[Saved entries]
********************
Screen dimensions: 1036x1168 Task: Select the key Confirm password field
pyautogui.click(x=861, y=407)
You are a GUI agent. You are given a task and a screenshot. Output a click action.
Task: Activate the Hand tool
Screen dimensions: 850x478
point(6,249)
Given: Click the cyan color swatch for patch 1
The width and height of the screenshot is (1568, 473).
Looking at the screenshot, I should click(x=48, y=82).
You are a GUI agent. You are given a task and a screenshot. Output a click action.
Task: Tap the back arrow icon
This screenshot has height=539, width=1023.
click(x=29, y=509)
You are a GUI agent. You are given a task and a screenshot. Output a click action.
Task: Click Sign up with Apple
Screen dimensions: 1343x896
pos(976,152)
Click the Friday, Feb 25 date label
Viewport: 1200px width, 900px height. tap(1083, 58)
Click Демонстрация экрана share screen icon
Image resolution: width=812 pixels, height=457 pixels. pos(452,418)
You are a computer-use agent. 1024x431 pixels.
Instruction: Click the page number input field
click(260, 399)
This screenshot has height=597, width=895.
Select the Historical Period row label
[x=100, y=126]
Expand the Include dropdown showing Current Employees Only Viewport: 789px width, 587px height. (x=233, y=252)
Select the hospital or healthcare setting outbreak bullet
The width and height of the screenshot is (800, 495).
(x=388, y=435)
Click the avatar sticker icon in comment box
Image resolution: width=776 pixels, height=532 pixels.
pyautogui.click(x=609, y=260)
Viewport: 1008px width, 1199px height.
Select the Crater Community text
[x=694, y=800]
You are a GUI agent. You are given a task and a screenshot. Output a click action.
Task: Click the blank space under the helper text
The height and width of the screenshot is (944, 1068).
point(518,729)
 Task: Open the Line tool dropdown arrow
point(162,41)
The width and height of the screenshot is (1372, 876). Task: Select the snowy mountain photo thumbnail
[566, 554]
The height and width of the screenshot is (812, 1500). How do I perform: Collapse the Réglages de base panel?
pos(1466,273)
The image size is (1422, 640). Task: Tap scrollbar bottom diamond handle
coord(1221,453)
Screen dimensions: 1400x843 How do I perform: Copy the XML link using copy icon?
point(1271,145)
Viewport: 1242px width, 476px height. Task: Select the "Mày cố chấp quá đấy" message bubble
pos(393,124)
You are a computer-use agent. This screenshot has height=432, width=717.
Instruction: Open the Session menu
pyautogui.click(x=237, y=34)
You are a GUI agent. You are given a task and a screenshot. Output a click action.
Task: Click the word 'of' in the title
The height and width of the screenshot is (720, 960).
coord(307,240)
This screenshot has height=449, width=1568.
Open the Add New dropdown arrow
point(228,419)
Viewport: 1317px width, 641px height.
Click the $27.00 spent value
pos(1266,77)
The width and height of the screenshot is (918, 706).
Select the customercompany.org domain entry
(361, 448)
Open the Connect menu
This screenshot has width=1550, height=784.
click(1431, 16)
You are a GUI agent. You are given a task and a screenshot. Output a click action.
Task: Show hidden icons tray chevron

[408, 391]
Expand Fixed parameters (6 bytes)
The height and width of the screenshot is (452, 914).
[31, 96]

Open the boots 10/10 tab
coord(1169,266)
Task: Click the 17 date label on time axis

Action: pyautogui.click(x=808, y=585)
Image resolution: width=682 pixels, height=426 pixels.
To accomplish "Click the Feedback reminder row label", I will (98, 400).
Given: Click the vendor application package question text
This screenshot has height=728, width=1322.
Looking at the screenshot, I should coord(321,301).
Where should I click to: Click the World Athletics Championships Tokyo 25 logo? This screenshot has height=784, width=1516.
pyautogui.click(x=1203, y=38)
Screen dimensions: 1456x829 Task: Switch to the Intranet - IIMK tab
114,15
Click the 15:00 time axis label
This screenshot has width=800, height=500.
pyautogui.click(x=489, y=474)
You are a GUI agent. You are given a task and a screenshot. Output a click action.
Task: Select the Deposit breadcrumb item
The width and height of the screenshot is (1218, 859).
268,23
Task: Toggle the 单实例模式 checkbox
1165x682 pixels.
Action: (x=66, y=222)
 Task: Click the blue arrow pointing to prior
********************
Each line of the data must be returned exactly.

## Output for this task
Screen dimensions: 1036x1168 Task: Select the key Confirm password field
pyautogui.click(x=861, y=407)
You are a GUI agent. You are given a task and a screenshot. Output a click action.
Task: Activate the Hand tool
Screen dimensions: 850x478
point(6,249)
Given: Click the cyan color swatch for patch 1
The width and height of the screenshot is (1568, 473).
Looking at the screenshot, I should click(x=48, y=82).
You are a GUI agent. You are given a task and a screenshot. Output a click action.
Task: Tap the back arrow icon
This screenshot has height=539, width=1023.
click(x=29, y=509)
You are a GUI agent. You are given a task and a screenshot. Output a click action.
Task: Click Sign up with Apple
Screen dimensions: 1343x896
pos(976,152)
Click the Friday, Feb 25 date label
Viewport: 1200px width, 900px height. tap(1083, 58)
Click Демонстрация экрана share screen icon
Image resolution: width=812 pixels, height=457 pixels. pos(452,418)
You are a computer-use agent. 1024x431 pixels.
Instruction: Click the page number input field
click(260, 399)
This screenshot has height=597, width=895.
Select the Historical Period row label
[x=100, y=126]
Expand the Include dropdown showing Current Employees Only Viewport: 789px width, 587px height. (x=233, y=252)
Select the hospital or healthcare setting outbreak bullet
The width and height of the screenshot is (800, 495).
(x=388, y=435)
Click the avatar sticker icon in comment box
Image resolution: width=776 pixels, height=532 pixels.
pyautogui.click(x=609, y=260)
Viewport: 1008px width, 1199px height.
Select the Crater Community text
[x=694, y=800]
You are a GUI agent. You are given a task and a screenshot. Output a click action.
Task: Click the blank space under the helper text
The height and width of the screenshot is (944, 1068).
point(518,729)
 Task: Open the Line tool dropdown arrow
point(162,41)
The width and height of the screenshot is (1372, 876). Task: Select the snowy mountain photo thumbnail
[566, 554]
The height and width of the screenshot is (812, 1500). How do I perform: Collapse the Réglages de base panel?
pos(1466,273)
The image size is (1422, 640). Task: Tap scrollbar bottom diamond handle
coord(1221,453)
Screen dimensions: 1400x843 How do I perform: Copy the XML link using copy icon?
point(1271,145)
Viewport: 1242px width, 476px height. Task: Select the "Mày cố chấp quá đấy" message bubble
pos(393,124)
You are a computer-use agent. This screenshot has height=432, width=717.
Instruction: Open the Session menu
pyautogui.click(x=237, y=34)
You are a GUI agent. You are given a task and a screenshot. Output a click action.
Task: Click the word 'of' in the title
The height and width of the screenshot is (720, 960).
coord(307,240)
This screenshot has height=449, width=1568.
Open the Add New dropdown arrow
point(228,419)
Viewport: 1317px width, 641px height.
Click the $27.00 spent value
pos(1266,77)
The width and height of the screenshot is (918, 706).
Select the customercompany.org domain entry
(361, 448)
Open the Connect menu
This screenshot has width=1550, height=784.
click(1431, 16)
You are a GUI agent. You are given a task and a screenshot. Output a click action.
Task: Show hidden icons tray chevron

[408, 391]
Expand Fixed parameters (6 bytes)
The height and width of the screenshot is (452, 914).
[31, 96]

Open the boots 10/10 tab
coord(1169,266)
Task: Click the 17 date label on time axis

Action: pyautogui.click(x=808, y=585)
Image resolution: width=682 pixels, height=426 pixels.
To accomplish "Click the Feedback reminder row label", I will (98, 400).
Given: Click the vendor application package question text
This screenshot has height=728, width=1322.
Looking at the screenshot, I should coord(321,301).
Where should I click to: Click the World Athletics Championships Tokyo 25 logo? This screenshot has height=784, width=1516.
pyautogui.click(x=1203, y=38)
Screen dimensions: 1456x829 Task: Switch to the Intranet - IIMK tab
114,15
Click the 15:00 time axis label
This screenshot has width=800, height=500.
pyautogui.click(x=489, y=474)
You are a GUI agent. You are given a task and a screenshot. Output a click action.
Task: Select the Deposit breadcrumb item
The width and height of the screenshot is (1218, 859).
268,23
Task: Toggle the 单实例模式 checkbox
1165x682 pixels.
Action: (x=66, y=222)
 Task: Click the blue arrow pointing to prior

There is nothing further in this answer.